## TASK TO CARRY OUT
The answer should consist of all the entries, repeated word for word.

*** Opening of INFORMATION SUPPLIED ***

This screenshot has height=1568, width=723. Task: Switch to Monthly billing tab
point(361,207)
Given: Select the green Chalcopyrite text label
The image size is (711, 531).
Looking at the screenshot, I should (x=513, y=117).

*** Close of INFORMATION SUPPLIED ***

## RESULT FOR THIS EXERCISE
This screenshot has height=1568, width=723. Task: Switch to Monthly billing tab
point(361,207)
Given: Select the green Chalcopyrite text label
The image size is (711, 531).
Looking at the screenshot, I should (x=513, y=117).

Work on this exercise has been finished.